Quem também recebe muita claridade é Colman, que é, sem dúvidas, a filha de Anthony. Seu papel é tão bem trabalhado quanto o pai. Meu Pai é um filme que exibe com honestidade a vida de uma pessoa com demência e também daqueles que a amam e acompanham.


Eu perdi meu avô em 2006. Ele teve uma batalha contra um caso de Alzheimer descrito pelos médicos como “galopante.” Foi tudo muito rápido. A casa muda completamente, os filhos precisam se comportar como pais e a situação em que se encontram é algo inimaginável.

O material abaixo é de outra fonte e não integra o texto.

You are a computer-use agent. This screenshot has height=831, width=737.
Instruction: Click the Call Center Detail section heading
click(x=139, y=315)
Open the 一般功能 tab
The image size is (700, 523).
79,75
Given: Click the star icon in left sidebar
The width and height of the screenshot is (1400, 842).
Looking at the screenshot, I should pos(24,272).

Por um lado, é seu pai. Você o ama. Por outro lado, ele pode virar para você e gritar sobre sua aparente incompetência, acusá-lo de roubar seu relógio, reclamar do atraso do jantar mesmo que ele tenha comido há poucos minutos. Ou pior, ele pode nem saber quem você é.


Pessoas com demência podem se tornar um peso para seus familiares, mas nunca queremos admitir isso porque as amamos. Zeller, felizmente, nunca julga Anne por seus momentos de fraqueza, por querer minutos de paz, mas também deixa claro que ela ama Anthony profundamente, tenta de tudo para que ele esteja bem, tem uma paciência gigante e, ao contrário de seu marido, não culpa o idoso pelo que ele está passando.

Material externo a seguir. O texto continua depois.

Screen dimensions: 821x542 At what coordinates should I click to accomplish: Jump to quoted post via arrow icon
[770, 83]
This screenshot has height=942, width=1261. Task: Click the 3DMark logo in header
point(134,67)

Ela me lembra muito minha mãe, que acompanhou meu avô antes de sua morte e fez o mesmo com minha avó, que antes de ser levada pela covid-19 também estava esquecida e, muitas vezes, cansativa. Minha mãe é um exemplo pra mim. Ela é uma guerreira. Ela nunca deixou de amar seus pais, mesmo quando eles se tornavam uma fonte de grande sofrimento. A atuação de Colman captura cada peculiaridade que vem dessa jornada dolorosa. O coração quebrado quando o pai usa palavras duras sem perceber, a felicidade nos vislumbres de lucidez e o sentimento de pequinês e solidão diante da situação. Entre trabalhos como esse, Fleabag, The Crown e A Favorita, é difícil imaginar uma atriz operando na mesma estratosfera de Colman atualmente.

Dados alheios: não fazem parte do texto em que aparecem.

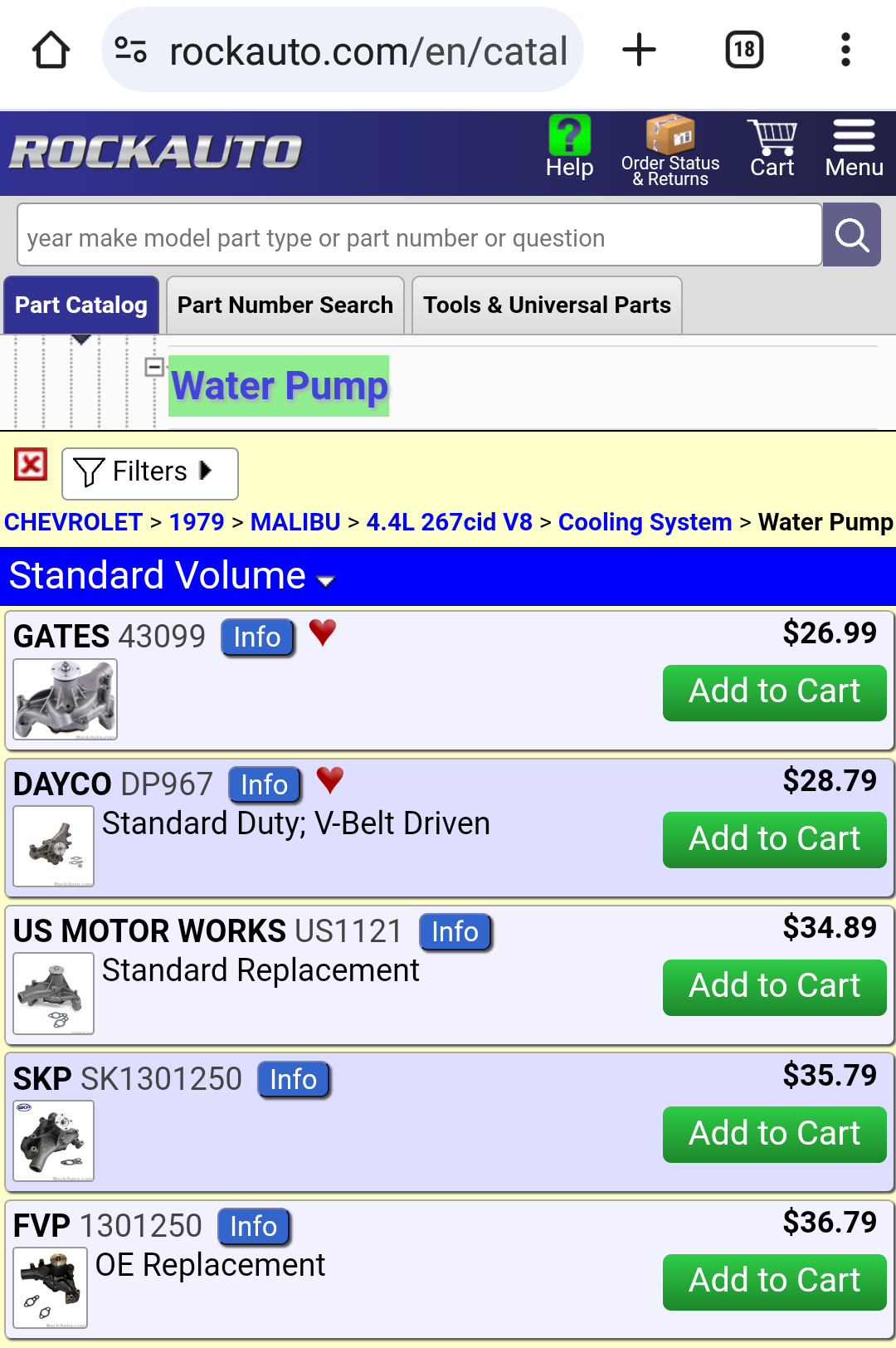Collapse the Water Pump tree node
Viewport: 896px width, 1348px height.
point(154,367)
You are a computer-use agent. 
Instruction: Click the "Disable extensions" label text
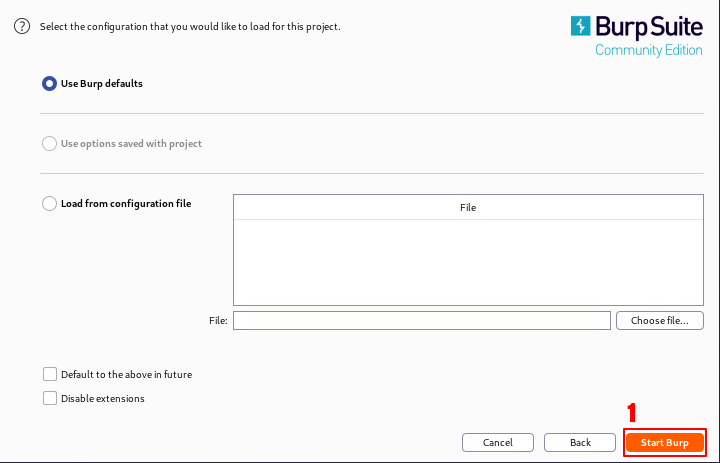coord(102,398)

Essa mesma realidade é apresentada em outros personagens, seja na forma como o marido de Anne trata Anthony, a incompreensão e raiva que surge de lidar com uma pessoa demente, ou na cuidadora Laura (Imogen Poots). Zeller faz questão de destacar aqueles que, por vocação, decidem enfrentar a demência, gente com um coração bondoso e paciente o suficiente para entrar nesse cenário, na casa de outra família, com a pura intenção de ajudar. Homens e mulheres cuja simples existência se torna um alento.


E quanto há Anthony, seja o personagem ou o ator, não falta nada. Zeller escreve um personagem que mostra todo o potencial de um idoso cuja mente está falhando. Como eles podem nos machucar, como podem nos impressionar, nos confundir, nos amar e, acima de tudo, como eles estão sofrendo.


Anthony é vulnerável a ataques de sua própria mente e até mesmo de outras pessoas. Ele está passando por algo que só não pode ser chamado de indescritível por causa de obras precisas como Meu Pai, que capturam a essência e o dia a dia do seu tema com muita clareza. Meu Pai entende, e acerta em tudo, inclusive ao demonstrar o momento em que Anthony sai de estar confuso por esquecer onde guardou o relógio para entender que o esquecimento não é normal, que há algo errado, que ele tem um problema. É de partir o coração, e Hopkins, entregando o que pode ser a melhor atuação de sua incrível carreira, acompanha cada segundo de raiva, dúvida, alegria e desespero que a demência traz.


Meu Pai é um retrato dolorosamente preciso de uma realidade complexa e difícil. Do roteiro à fotografia, Florian Zeller acertou em tudo.